Anastasio expired in 1963. Sometime between 1917 and 1924, he entered America after leaving a boat where he was employed as a deckhand. Antonio selected to anglicize his name, and finally became known as Anthony “Tough Tony” Anastasio.
Anastasio became a U.S. citizen, along with his brothers Joseph and Albert, who’d jumped ship with him. In time, Albert became a crucial figure in the organization called Murder Inc., which undertook contract killings for the five crime families of New York. His brother’s mortal pursuits helped Anastasio rise to power in the longshoremen’s union through the 1930s.

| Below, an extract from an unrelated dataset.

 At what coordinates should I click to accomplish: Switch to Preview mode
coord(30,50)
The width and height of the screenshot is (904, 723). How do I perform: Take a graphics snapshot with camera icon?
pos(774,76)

Anastasio’s reputation was one that illustrated how understanding and anxiety could rule. In the middle of the Second World War, a gossip emerged that Anastasio had organized to get a fire on the S.S. Normandie, a French luxury liner. Though no real evidence existed to support the narrative, once mob leader Lucky Luciano received a transport from Dannemora to a more enjoyable penitentiary, no other boats were ruined.

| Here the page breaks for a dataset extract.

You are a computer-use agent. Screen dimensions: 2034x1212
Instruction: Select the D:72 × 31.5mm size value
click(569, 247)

While in his positions of power in the 1940s and 1950s, the piers Anastasio manage were a steady means of prohibited gain for the gang. Resources of income contained worker kickbacks, stolen goods and returns from shipping companies. In 1957, Albert was killed in a barber shop in the Park Sheraton Hotel in Nyc. Anastasio identified his brother’s own body. Nevertheless, Anastasio was permitted to maintain his standing in the piers.

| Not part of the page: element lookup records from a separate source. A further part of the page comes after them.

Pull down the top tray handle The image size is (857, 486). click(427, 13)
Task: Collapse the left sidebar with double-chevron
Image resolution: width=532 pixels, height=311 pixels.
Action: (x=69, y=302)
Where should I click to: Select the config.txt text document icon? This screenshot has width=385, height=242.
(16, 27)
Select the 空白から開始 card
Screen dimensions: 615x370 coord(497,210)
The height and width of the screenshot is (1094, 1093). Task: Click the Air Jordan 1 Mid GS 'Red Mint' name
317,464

Anxiety for his own life, possibly coupled with rage at his loss of power, prompted Anastasio to begin meeting together with the FBI. During one meeting, FBI records record that Anastasio declared Albert’s departure was deserved. Anastasio said, “I ate from exactly the same table as Albert and came from the exact same uterus but I understand he killed many guys and he deserved to perish.”
The FBI was never in a position to make use of Anastasio as a full fledged informant. A brief time after starting to talk to investigators, Anastasio expired at Long Island Hospital in Brooklyn, Ny, on March 1, 1963. His passing, at age 57, was the consequence of complications following a heart attack. Anastasio’s son in law, Anthony Scotto, succeeded him in running the longshoremen’s union. A life of crime could happen to be passed down from one generation to another as well, as Scotto supposedly also became an associate of the Gambino crime family.